There is a humour throughout the movie that maybe doesn’t lend itself particularly well to full on horror. Sleepy Hollow could be described as somewhat campy. Think Hammer Horror for the modern age. There are buckets of gore and some genuinely scary moments, however, so I actually don’t think that the horror classification is a real issue. The fact remains, though, that Sleepy Hollow isn’t particularly scary. There are some tense moments and the horseman’s appearance always draws a feeling of unease. There is a decent amount of atmosphere throughout but the mystery of the story takes centre stage here.
The film turns into a, pretty much, full on action movie half way through and this is sure to put some people off. When the protagonist displays a lack of fear of the villain it can undermine the horror element quite significantly. That doesn’t stop the victim count growing, however. It just means that Sleepy Hollow feels somewhat like a mix between Indiana Jones and Friday the 13th.
If there wasn’t so much gore here, this would have been a great movie for children. There is no bad language, no nudity, no graphic sex and the action scenes are excellent. The comedy would have kids laughing in the same way they do at Pirates of the Caribbean. It almost feels strange in parts that this movie has a 15 rating. It is comical and full of sword fights, horse chases, and a light romance subplot. Kids love that stuff, right?
As it stands, however, unless you are okay with your kids seeing people being violently chopped in half, stabbed, and decapitated, you might want to wait until they hit their early teens. I think Burton could have maybe gone with less gore and toned down the decapitations. This would have meant he could offer the movie up to a whole new generation of fans. I still think that Sleepy Hollow is absolutely fine with young teens, however. They will likely enjoy the movie while not being too bothered by the gore.
Tim Burton's Sleepy Hollow is a fun, action packed horror movie with a keen sense of humour and buckets of gore. Featuring a mystery plot that slowly unravels before leading to a frantic conclusion, Sleepy Hollow is both enjoyable and easy to watch. While not being scary, the movie features some brutal scenes, a high kill count, and a tense atmosphere.
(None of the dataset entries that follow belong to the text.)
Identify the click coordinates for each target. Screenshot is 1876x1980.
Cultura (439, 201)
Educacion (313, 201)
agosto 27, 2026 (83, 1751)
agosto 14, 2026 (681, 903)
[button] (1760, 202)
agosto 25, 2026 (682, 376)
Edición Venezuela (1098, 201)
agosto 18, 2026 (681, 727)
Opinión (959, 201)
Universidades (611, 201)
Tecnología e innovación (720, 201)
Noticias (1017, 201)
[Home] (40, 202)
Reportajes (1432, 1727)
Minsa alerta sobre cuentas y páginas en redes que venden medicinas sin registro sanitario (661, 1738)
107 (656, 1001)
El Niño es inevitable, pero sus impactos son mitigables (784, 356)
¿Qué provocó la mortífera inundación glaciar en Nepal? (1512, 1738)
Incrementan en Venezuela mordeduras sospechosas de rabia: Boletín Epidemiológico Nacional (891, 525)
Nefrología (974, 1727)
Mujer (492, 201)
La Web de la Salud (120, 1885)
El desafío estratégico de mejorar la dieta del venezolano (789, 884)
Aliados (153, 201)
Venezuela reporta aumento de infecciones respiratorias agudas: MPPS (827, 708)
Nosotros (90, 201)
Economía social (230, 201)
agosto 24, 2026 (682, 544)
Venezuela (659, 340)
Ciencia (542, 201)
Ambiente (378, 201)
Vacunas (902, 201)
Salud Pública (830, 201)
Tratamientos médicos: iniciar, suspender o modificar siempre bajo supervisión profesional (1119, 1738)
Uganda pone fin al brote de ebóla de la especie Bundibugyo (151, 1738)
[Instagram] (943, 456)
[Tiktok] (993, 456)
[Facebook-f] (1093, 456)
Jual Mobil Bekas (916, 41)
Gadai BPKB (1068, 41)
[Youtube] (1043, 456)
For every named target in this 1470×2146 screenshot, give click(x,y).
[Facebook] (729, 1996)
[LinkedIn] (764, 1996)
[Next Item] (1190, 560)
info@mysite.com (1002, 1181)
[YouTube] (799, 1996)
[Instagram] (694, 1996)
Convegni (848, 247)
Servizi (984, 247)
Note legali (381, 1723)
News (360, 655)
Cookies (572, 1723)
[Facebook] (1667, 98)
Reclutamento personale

Well acted throughout, Sleepy Hollow features a stand out performance by Johnny Depp as Ichabod Crane and Christina Ricci is mesmerizing in one of her most iconic looks. Cinematography is fantastic and Burton's distinctive style is on show throughout. Turning into a full blown action movie towards the end, Sleepy Hollow may not be for everyone. Full of comedic moments, it abandons its horror leanings for a fast paced ending. It is, however, an absolutely fantastic movie, perfectly fitting for our Fall Themed Horror feature, and essential watching for fans of horror.